[PATCH] D102982: [LoopUnroll] Use smallest exact trip count from any exit

Philip Reames via Phabricator via llvm-commits llvm-commits at lists.llvm.org
Wed May 26 11:15:08 PDT 2021


reames added a comment.

In D102982#2782674 <https://reviews.llvm.org/D102982#2782674>, @nikic wrote:

> @reames Thanks for the patient explanation and me being so dense. No idea what I was thinking here.
>
> To loop back around to the unrolling use-case, D103182 <https://reviews.llvm.org/D103182> would now provide us with an exact trip count for the loop. However, I think we still need to use the approach from this patch, or something similar to it, for two reasons:
>
> - Without the knowledge //which// exit the trip count is for, we can fold all exits before the TripCount to "not taken", but we don't know which exit is the taken one on the last iteration.

Maybe I'm now being dense, but *why* do we need to know which block was taken?  I'm searching for uses of ExitingBlock in the code, and I can't find it used after the bit of code computing TripCount and TripMultiple.

> - For trip multiples, the "loop trip multiple" would be the minimum of all trip multiples (please correct me if I'm wrong on that!) which I believe is not what is desired for unrolling. If we have one unpredictable exit and one multiple-4 exit, we'd want to unroll against that exit and save use the intermediate branches, but the "loop trip multiple" would be 1 in that case, as we can exit from the loop on every iteration.

So, not minimum of all trip multiples, GCD of the same.  See D103189 <https://reviews.llvm.org/D103189>.

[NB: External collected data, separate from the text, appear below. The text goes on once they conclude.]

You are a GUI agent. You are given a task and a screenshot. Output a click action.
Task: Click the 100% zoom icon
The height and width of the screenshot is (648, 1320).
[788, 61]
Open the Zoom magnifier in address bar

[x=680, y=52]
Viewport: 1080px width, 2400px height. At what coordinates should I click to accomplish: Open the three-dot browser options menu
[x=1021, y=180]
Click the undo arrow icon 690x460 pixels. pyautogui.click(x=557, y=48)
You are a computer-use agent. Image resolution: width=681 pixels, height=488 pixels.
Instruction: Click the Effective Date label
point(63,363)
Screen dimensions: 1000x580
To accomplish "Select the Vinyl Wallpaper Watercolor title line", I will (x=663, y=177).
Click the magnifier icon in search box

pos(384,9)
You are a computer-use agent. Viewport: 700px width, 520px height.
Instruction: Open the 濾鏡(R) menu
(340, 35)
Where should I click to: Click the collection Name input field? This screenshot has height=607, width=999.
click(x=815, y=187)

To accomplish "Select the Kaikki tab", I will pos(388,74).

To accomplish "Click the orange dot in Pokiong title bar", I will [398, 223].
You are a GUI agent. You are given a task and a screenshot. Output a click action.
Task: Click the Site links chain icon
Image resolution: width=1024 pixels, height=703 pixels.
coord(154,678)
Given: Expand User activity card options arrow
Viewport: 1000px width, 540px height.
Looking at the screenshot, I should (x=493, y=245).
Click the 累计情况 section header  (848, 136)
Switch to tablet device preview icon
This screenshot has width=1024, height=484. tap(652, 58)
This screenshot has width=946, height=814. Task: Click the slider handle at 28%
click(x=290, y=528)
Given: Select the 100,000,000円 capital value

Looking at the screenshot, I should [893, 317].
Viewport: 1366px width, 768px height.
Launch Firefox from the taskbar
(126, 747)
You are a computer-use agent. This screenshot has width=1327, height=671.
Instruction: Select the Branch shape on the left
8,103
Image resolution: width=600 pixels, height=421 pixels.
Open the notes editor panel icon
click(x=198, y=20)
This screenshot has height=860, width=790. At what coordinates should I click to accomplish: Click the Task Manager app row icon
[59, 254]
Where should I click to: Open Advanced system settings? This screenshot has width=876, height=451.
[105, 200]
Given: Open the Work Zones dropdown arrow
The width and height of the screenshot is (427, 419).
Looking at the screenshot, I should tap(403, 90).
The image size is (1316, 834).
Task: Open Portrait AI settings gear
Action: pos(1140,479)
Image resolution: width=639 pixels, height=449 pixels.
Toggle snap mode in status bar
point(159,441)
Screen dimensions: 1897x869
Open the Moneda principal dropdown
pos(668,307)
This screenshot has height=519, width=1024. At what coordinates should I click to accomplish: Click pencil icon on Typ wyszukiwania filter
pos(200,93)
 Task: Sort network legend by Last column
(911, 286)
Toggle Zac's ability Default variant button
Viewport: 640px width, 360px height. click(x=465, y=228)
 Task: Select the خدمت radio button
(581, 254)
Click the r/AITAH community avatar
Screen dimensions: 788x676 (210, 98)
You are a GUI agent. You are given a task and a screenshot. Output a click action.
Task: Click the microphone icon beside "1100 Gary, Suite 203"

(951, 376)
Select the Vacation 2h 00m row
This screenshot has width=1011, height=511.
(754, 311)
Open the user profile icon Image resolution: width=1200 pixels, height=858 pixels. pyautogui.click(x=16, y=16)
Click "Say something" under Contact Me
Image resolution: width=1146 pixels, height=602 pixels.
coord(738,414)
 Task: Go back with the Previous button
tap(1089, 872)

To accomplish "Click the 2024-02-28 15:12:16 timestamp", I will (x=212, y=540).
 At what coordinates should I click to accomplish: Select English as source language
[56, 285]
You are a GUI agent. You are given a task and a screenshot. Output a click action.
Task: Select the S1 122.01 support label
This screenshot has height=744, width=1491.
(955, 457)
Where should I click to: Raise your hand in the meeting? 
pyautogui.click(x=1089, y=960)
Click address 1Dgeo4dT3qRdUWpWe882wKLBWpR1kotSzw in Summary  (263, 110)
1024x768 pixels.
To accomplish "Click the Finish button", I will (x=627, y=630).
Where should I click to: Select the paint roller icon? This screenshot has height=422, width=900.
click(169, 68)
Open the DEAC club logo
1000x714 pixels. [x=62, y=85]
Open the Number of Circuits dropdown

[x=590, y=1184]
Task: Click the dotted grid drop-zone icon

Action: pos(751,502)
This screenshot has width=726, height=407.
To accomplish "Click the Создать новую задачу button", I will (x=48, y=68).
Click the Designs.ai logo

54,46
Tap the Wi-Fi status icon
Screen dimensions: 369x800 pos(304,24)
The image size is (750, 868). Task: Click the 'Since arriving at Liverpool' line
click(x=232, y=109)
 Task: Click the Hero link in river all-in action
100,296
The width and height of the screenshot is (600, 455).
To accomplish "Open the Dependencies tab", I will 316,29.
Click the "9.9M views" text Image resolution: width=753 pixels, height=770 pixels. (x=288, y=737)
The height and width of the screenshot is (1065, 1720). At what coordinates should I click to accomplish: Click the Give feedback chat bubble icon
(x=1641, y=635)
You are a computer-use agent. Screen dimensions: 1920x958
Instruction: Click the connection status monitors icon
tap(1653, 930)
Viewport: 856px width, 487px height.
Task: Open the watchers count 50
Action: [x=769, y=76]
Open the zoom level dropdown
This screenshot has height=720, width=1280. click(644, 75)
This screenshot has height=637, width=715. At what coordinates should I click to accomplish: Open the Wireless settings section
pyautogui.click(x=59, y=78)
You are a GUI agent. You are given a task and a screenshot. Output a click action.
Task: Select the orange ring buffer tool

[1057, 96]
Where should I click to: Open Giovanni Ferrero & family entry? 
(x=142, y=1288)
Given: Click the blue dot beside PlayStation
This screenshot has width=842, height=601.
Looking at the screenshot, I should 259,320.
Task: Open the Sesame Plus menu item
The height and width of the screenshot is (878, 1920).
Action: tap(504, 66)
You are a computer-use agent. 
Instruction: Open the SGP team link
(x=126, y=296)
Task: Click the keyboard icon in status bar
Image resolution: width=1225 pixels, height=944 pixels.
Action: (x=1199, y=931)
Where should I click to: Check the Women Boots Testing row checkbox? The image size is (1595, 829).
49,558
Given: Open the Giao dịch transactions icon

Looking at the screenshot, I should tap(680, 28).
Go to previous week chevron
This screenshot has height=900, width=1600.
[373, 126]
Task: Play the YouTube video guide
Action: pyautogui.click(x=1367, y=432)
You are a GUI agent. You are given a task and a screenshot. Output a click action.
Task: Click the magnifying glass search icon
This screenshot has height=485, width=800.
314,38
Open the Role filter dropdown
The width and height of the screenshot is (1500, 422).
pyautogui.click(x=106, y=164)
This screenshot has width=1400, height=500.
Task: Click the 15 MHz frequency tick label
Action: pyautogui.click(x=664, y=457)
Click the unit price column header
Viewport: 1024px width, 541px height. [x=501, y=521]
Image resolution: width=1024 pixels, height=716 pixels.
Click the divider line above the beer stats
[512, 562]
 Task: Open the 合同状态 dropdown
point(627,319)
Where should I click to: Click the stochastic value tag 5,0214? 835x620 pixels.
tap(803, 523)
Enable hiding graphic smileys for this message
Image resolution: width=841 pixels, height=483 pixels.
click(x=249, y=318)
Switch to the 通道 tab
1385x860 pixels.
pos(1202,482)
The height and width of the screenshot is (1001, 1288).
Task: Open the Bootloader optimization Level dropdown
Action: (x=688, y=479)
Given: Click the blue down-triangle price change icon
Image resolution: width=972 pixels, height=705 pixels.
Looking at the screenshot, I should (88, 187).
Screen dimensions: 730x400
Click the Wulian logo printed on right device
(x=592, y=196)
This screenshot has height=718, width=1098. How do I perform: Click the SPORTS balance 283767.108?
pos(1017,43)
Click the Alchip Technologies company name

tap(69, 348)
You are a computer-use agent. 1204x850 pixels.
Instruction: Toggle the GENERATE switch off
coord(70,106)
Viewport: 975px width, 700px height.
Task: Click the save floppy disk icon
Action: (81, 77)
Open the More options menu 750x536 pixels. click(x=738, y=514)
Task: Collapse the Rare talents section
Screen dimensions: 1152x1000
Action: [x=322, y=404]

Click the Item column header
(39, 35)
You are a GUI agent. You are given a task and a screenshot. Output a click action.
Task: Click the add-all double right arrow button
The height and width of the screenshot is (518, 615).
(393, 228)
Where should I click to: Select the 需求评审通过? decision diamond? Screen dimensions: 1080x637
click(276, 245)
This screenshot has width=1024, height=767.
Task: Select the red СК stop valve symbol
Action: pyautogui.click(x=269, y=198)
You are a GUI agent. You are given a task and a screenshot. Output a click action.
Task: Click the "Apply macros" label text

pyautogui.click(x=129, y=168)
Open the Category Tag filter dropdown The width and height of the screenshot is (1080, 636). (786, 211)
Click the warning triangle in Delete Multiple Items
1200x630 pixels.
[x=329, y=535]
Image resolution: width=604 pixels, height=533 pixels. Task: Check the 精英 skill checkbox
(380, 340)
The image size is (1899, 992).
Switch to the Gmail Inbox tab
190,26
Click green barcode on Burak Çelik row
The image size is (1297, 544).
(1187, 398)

With GCD, I think unrolling gets a huge boost for multiple exit loops.  We can still go further, but we'd need to actual expose multiple multiples to the cost model.  Simply "lying" about the multiple to the costing code seems highly suspect.  (Though, looking at the existing cost modeling code, it looks like it already fudges the multiple.  I have no idea what that code is doing.)

I would request you stage this.  Start with the easy GCD case which is not going to break any assumptions made later in the code (as it is a trip multiple for the loop), then come back to it if you have a motivating example and we can complicate the costing.